There exists an orthogonal antisymmetric real $n\times n$-matrix iff $n$ is even

Question

How do I prove that there exists an orthogonal antisymmetric $n\times n$-matrix with real coefficients iff $n$ is even?

I know that orthogonal and antisymmetric means $AA^T=I$ and $A=-A^T$, thus $A^2=-I$.

Answer 1

You can answer this by computing determinants. First, assume $A$ is orthogonal and anti-symmetric. Then we have

$$1 = \det{(I)} = \det{(A A^T)} = \det{(A)}\det{(A^T)}=(\det{A})^2.$$

Hence $\det{A} = \pm 1$ because $A$ is real. On the other hand, antisymmetry gives you $A = -A^T$, thus

$$\det{(A)} = \det{(-A^T)} = (-1)^n \det{(A^T)} = (-1)^n \det{(A)} $$

Canceling the (non-zero) determinant leaves you with $1 = (-1)^n$, which is only ture when $n$ is even.

So we see, that if a real matrix is invertible and antisymmetric, it must be of even dimension. (Orthogonality is not needed for this direction.)
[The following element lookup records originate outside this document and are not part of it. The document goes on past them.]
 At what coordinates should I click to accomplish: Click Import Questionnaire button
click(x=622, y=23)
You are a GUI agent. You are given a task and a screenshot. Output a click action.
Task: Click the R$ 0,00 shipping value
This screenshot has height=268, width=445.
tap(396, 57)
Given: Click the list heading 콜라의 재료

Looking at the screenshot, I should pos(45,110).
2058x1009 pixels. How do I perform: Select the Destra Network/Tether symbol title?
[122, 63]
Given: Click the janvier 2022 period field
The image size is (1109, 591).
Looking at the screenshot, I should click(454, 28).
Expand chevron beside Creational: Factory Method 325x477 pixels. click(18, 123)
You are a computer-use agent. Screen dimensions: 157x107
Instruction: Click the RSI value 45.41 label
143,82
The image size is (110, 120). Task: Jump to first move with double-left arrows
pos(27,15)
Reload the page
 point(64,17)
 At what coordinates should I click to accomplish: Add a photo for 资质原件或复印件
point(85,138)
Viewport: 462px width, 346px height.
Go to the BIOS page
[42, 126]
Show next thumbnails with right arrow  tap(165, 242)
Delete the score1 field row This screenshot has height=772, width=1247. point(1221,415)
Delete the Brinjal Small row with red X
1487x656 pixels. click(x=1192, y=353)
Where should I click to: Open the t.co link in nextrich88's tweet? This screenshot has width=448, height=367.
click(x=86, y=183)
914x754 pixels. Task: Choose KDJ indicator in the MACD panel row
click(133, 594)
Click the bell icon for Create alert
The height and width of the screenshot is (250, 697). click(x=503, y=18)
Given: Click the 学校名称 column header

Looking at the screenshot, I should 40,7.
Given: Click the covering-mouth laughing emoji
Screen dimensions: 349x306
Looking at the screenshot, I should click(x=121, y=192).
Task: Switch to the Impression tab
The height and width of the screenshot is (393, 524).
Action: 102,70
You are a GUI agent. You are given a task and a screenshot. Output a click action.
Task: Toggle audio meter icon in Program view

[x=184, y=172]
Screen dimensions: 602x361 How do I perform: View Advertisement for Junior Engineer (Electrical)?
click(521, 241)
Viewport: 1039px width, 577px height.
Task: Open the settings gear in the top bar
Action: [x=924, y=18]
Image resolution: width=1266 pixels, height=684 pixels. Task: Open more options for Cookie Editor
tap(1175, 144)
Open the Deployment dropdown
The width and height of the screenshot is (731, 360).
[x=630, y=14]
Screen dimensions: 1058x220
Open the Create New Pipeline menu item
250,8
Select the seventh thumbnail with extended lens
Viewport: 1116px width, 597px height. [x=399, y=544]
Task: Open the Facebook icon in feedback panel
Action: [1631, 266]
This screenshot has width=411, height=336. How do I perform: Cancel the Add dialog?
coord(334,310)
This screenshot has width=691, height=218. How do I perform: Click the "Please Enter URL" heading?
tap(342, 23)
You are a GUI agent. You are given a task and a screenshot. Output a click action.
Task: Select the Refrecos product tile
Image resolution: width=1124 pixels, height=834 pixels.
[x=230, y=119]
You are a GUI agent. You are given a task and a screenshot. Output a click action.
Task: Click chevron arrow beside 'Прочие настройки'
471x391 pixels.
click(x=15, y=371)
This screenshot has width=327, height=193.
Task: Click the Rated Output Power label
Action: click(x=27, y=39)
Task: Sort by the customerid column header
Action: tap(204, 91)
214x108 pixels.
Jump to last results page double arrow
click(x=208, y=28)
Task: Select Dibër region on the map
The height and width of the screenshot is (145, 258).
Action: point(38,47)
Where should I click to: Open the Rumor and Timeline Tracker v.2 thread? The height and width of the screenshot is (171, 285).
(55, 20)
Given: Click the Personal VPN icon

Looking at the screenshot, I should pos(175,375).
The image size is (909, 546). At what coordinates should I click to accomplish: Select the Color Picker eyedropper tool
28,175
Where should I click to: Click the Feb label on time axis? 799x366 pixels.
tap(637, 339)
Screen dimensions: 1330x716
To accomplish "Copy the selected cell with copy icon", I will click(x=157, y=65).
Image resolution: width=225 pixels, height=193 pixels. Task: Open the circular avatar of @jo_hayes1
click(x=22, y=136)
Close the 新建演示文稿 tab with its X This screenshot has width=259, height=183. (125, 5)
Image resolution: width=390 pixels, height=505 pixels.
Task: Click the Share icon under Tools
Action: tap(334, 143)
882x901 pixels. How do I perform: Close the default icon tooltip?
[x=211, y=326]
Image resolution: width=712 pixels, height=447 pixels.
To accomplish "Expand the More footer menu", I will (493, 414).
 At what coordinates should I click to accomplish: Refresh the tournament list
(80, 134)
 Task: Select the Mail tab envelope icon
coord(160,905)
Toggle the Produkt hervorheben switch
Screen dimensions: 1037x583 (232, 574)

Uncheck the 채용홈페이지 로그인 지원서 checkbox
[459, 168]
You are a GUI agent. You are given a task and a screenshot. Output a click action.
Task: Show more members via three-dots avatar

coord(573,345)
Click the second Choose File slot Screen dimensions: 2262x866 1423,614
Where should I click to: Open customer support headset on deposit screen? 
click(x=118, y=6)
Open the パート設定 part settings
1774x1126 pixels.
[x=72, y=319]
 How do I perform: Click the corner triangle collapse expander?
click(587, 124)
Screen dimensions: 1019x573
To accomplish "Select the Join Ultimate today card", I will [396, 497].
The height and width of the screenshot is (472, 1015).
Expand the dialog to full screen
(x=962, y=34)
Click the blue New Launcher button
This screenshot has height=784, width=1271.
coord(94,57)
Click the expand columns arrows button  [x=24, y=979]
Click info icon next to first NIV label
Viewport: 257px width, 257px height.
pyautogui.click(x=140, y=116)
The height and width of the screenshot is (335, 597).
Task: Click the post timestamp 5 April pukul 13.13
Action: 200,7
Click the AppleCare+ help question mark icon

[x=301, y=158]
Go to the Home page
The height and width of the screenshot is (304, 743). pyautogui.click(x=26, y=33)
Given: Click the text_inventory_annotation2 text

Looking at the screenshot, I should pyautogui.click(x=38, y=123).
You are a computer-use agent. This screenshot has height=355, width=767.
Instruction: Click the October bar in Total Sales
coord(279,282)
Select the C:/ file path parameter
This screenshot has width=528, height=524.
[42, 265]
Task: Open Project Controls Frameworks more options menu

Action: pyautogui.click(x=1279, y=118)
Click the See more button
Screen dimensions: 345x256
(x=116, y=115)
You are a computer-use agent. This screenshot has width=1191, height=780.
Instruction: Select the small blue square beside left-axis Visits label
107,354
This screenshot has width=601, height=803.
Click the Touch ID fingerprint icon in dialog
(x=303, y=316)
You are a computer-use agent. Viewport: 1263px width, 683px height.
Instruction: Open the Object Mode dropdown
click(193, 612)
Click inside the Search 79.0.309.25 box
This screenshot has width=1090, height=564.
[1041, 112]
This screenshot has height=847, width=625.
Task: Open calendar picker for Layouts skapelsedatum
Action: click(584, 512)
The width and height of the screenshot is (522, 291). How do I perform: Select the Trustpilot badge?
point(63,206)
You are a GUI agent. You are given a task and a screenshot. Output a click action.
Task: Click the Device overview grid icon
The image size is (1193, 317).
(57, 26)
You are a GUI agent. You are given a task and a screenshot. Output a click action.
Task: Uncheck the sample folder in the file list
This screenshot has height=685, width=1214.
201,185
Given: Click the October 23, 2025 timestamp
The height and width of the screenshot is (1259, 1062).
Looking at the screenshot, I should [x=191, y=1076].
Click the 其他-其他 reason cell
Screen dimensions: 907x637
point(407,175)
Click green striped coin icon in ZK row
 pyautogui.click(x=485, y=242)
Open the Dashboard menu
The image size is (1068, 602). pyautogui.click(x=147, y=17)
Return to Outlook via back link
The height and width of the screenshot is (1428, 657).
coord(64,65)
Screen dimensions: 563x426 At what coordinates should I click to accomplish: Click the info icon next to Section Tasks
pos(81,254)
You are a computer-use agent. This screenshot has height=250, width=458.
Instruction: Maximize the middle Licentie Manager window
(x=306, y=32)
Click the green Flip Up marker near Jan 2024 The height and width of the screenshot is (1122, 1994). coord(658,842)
Conversely, if $n= 2k$ is even, build a $n \times n$-Matrix with $k$ $2\times 2$-block-matrices of the form $$ \begin{pmatrix}0 &-1 \\1 &0\end{pmatrix} $$ around the diagonal. This matrix will be anti-symmteric and orthogonal since the columns will form an orthonormal basis of $\mathbb{R}^n$.

Answer 2

If $A^2=-I$, then the only eigenvalues of $A$ are $\lambda=\pm i$. Since $A$ is a real matrix, so is its characteristic polynomial $p_A$, and hence the multiplicity $m$ of $\lambda =i$ is equal to the multiplicity of $\lambda=-i$. Thus the degree of $p_A$ is $2m$ and so is the dimension of $A$.